▶ Work instructions
Word for word, restate every entry that follows.

[Stored records]
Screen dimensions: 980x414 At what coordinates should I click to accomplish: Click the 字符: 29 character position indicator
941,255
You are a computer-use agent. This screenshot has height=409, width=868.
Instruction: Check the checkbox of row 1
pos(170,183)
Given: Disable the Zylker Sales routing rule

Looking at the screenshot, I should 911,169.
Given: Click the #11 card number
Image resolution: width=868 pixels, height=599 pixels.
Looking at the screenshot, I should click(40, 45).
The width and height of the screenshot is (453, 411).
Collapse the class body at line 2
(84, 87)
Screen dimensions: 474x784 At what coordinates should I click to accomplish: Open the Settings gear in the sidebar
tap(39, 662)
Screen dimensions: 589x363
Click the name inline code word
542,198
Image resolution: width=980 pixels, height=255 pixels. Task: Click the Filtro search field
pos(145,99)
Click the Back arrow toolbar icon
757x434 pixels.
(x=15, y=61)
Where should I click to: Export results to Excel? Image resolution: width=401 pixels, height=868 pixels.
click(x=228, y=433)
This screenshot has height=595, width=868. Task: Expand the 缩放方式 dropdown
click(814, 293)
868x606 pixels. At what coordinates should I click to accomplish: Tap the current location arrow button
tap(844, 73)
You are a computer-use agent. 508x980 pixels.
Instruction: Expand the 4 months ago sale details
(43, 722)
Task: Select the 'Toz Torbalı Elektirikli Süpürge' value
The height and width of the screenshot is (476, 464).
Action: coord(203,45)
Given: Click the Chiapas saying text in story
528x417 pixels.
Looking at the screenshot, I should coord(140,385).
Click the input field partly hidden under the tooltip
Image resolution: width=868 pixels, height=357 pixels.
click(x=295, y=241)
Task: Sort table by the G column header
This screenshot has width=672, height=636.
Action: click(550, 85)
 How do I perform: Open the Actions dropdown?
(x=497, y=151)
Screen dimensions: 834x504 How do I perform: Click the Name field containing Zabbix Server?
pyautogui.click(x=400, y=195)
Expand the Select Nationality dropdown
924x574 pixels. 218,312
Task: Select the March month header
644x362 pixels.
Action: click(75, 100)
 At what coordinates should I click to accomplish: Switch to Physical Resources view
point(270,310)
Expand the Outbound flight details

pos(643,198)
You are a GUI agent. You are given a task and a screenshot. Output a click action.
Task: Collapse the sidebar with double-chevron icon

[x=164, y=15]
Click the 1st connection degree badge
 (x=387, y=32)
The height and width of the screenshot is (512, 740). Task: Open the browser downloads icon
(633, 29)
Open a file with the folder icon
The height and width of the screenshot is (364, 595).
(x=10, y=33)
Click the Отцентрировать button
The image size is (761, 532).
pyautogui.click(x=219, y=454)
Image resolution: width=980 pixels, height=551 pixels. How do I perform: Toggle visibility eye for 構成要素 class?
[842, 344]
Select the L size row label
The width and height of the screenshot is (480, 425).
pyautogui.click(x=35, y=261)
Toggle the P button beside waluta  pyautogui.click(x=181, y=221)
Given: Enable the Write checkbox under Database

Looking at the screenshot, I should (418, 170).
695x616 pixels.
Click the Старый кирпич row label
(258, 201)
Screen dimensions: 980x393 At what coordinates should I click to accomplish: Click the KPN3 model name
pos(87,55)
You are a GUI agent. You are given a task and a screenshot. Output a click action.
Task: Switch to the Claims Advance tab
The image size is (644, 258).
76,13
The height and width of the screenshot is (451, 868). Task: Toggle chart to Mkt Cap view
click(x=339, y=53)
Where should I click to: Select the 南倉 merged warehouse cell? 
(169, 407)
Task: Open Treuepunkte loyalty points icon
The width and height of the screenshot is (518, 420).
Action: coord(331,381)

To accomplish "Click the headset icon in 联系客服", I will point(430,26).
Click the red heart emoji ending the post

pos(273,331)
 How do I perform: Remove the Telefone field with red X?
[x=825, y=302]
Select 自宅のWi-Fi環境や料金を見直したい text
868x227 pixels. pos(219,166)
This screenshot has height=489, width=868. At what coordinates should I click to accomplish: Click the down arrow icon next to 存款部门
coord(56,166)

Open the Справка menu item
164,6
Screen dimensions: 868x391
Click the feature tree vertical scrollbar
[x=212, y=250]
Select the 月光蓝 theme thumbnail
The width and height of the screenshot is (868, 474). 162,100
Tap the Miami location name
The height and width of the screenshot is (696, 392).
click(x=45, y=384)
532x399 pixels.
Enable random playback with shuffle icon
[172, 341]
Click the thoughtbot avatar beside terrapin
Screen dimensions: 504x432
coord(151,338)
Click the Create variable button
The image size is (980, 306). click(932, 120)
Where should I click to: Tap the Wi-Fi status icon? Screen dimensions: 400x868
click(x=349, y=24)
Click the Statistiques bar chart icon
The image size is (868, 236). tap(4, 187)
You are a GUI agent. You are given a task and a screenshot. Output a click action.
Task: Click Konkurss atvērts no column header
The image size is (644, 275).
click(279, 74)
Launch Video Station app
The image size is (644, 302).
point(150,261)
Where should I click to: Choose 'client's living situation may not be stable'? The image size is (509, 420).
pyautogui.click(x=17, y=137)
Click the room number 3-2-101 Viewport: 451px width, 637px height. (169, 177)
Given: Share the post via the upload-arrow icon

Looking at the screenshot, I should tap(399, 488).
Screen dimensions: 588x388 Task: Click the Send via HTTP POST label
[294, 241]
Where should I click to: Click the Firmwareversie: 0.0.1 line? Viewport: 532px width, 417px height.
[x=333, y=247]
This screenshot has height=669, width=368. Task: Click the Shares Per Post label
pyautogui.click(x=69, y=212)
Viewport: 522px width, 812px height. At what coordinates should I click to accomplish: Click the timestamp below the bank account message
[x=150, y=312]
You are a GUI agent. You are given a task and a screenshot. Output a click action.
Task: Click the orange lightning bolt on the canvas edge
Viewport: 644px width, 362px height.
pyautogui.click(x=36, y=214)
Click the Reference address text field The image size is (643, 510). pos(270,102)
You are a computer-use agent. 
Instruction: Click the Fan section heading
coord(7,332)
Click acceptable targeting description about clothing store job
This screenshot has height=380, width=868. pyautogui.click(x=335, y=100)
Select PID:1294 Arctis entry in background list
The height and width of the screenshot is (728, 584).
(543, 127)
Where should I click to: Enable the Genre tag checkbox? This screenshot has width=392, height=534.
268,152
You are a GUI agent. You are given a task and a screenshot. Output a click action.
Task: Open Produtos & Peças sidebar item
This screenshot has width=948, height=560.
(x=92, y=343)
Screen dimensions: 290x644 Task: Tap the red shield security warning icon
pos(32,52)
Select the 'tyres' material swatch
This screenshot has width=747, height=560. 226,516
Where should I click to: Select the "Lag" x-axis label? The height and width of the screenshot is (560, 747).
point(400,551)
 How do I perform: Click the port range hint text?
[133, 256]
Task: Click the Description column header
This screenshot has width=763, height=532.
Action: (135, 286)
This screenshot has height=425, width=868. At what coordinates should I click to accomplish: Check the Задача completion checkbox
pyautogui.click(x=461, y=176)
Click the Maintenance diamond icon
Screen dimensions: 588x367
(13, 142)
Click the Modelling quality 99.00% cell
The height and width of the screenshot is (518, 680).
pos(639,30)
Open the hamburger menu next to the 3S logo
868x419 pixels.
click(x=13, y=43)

▶ Task solution
Screen dimensions: 980x414 At what coordinates should I click to accomplish: Click the 字符: 29 character position indicator
941,255
You are a computer-use agent. This screenshot has height=409, width=868.
Instruction: Check the checkbox of row 1
pos(170,183)
Given: Disable the Zylker Sales routing rule

Looking at the screenshot, I should 911,169.
Given: Click the #11 card number
Image resolution: width=868 pixels, height=599 pixels.
Looking at the screenshot, I should click(40, 45).
The width and height of the screenshot is (453, 411).
Collapse the class body at line 2
(84, 87)
Screen dimensions: 474x784 At what coordinates should I click to accomplish: Open the Settings gear in the sidebar
tap(39, 662)
Screen dimensions: 589x363
Click the name inline code word
542,198
Image resolution: width=980 pixels, height=255 pixels. Task: Click the Filtro search field
pos(145,99)
Click the Back arrow toolbar icon
757x434 pixels.
(x=15, y=61)
Where should I click to: Export results to Excel? Image resolution: width=401 pixels, height=868 pixels.
click(x=228, y=433)
This screenshot has height=595, width=868. Task: Expand the 缩放方式 dropdown
click(814, 293)
868x606 pixels. At what coordinates should I click to accomplish: Tap the current location arrow button
tap(844, 73)
You are a computer-use agent. 508x980 pixels.
Instruction: Expand the 4 months ago sale details
(43, 722)
Task: Select the 'Toz Torbalı Elektirikli Süpürge' value
The height and width of the screenshot is (476, 464).
Action: coord(203,45)
Given: Click the Chiapas saying text in story
528x417 pixels.
Looking at the screenshot, I should coord(140,385).
Click the input field partly hidden under the tooltip
Image resolution: width=868 pixels, height=357 pixels.
click(x=295, y=241)
Task: Sort table by the G column header
This screenshot has width=672, height=636.
Action: click(550, 85)
 How do I perform: Open the Actions dropdown?
(x=497, y=151)
Screen dimensions: 834x504 How do I perform: Click the Name field containing Zabbix Server?
pyautogui.click(x=400, y=195)
Expand the Select Nationality dropdown
924x574 pixels. 218,312
Task: Select the March month header
644x362 pixels.
Action: click(75, 100)
 At what coordinates should I click to accomplish: Switch to Physical Resources view
point(270,310)
Expand the Outbound flight details

pos(643,198)
You are a GUI agent. You are given a task and a screenshot. Output a click action.
Task: Collapse the sidebar with double-chevron icon

[x=164, y=15]
Click the 1st connection degree badge
 (x=387, y=32)
The height and width of the screenshot is (512, 740). Task: Open the browser downloads icon
(633, 29)
Open a file with the folder icon
The height and width of the screenshot is (364, 595).
(x=10, y=33)
Click the Отцентрировать button
The image size is (761, 532).
pyautogui.click(x=219, y=454)
Image resolution: width=980 pixels, height=551 pixels. How do I perform: Toggle visibility eye for 構成要素 class?
[842, 344]
Select the L size row label
The width and height of the screenshot is (480, 425).
pyautogui.click(x=35, y=261)
Toggle the P button beside waluta  pyautogui.click(x=181, y=221)
Given: Enable the Write checkbox under Database

Looking at the screenshot, I should (418, 170).
695x616 pixels.
Click the Старый кирпич row label
(258, 201)
Screen dimensions: 980x393 At what coordinates should I click to accomplish: Click the KPN3 model name
pos(87,55)
You are a GUI agent. You are given a task and a screenshot. Output a click action.
Task: Switch to the Claims Advance tab
The image size is (644, 258).
76,13
The height and width of the screenshot is (451, 868). Task: Toggle chart to Mkt Cap view
click(x=339, y=53)
Where should I click to: Select the 南倉 merged warehouse cell? 
(169, 407)
Task: Open Treuepunkte loyalty points icon
The width and height of the screenshot is (518, 420).
Action: coord(331,381)

To accomplish "Click the headset icon in 联系客服", I will point(430,26).
Click the red heart emoji ending the post

pos(273,331)
 How do I perform: Remove the Telefone field with red X?
[x=825, y=302]
Select 自宅のWi-Fi環境や料金を見直したい text
868x227 pixels. pos(219,166)
This screenshot has height=489, width=868. At what coordinates should I click to accomplish: Click the down arrow icon next to 存款部门
coord(56,166)

Open the Справка menu item
164,6
Screen dimensions: 868x391
Click the feature tree vertical scrollbar
[x=212, y=250]
Select the 月光蓝 theme thumbnail
The width and height of the screenshot is (868, 474). 162,100
Tap the Miami location name
The height and width of the screenshot is (696, 392).
click(x=45, y=384)
532x399 pixels.
Enable random playback with shuffle icon
[172, 341]
Click the thoughtbot avatar beside terrapin
Screen dimensions: 504x432
coord(151,338)
Click the Create variable button
The image size is (980, 306). click(932, 120)
Where should I click to: Tap the Wi-Fi status icon? Screen dimensions: 400x868
click(x=349, y=24)
Click the Statistiques bar chart icon
The image size is (868, 236). tap(4, 187)
You are a GUI agent. You are given a task and a screenshot. Output a click action.
Task: Click Konkurss atvērts no column header
The image size is (644, 275).
click(279, 74)
Launch Video Station app
The image size is (644, 302).
point(150,261)
Where should I click to: Choose 'client's living situation may not be stable'? The image size is (509, 420).
pyautogui.click(x=17, y=137)
Click the room number 3-2-101 Viewport: 451px width, 637px height. (169, 177)
Given: Share the post via the upload-arrow icon

Looking at the screenshot, I should tap(399, 488).
Screen dimensions: 588x388 Task: Click the Send via HTTP POST label
[294, 241]
Where should I click to: Click the Firmwareversie: 0.0.1 line? Viewport: 532px width, 417px height.
[x=333, y=247]
This screenshot has height=669, width=368. Task: Click the Shares Per Post label
pyautogui.click(x=69, y=212)
Viewport: 522px width, 812px height. At what coordinates should I click to accomplish: Click the timestamp below the bank account message
[x=150, y=312]
You are a GUI agent. You are given a task and a screenshot. Output a click action.
Task: Click the orange lightning bolt on the canvas edge
Viewport: 644px width, 362px height.
pyautogui.click(x=36, y=214)
Click the Reference address text field The image size is (643, 510). pos(270,102)
You are a computer-use agent. 
Instruction: Click the Fan section heading
coord(7,332)
Click acceptable targeting description about clothing store job
This screenshot has height=380, width=868. pyautogui.click(x=335, y=100)
Select PID:1294 Arctis entry in background list
The height and width of the screenshot is (728, 584).
(543, 127)
Where should I click to: Enable the Genre tag checkbox? This screenshot has width=392, height=534.
268,152
You are a GUI agent. You are given a task and a screenshot. Output a click action.
Task: Open Produtos & Peças sidebar item
This screenshot has width=948, height=560.
(x=92, y=343)
Screen dimensions: 290x644 Task: Tap the red shield security warning icon
pos(32,52)
Select the 'tyres' material swatch
This screenshot has width=747, height=560. 226,516
Where should I click to: Select the "Lag" x-axis label? The height and width of the screenshot is (560, 747).
point(400,551)
 How do I perform: Click the port range hint text?
[133, 256]
Task: Click the Description column header
This screenshot has width=763, height=532.
Action: (135, 286)
This screenshot has height=425, width=868. At what coordinates should I click to accomplish: Check the Задача completion checkbox
pyautogui.click(x=461, y=176)
Click the Maintenance diamond icon
Screen dimensions: 588x367
(13, 142)
Click the Modelling quality 99.00% cell
The height and width of the screenshot is (518, 680).
pos(639,30)
Open the hamburger menu next to the 3S logo
868x419 pixels.
click(x=13, y=43)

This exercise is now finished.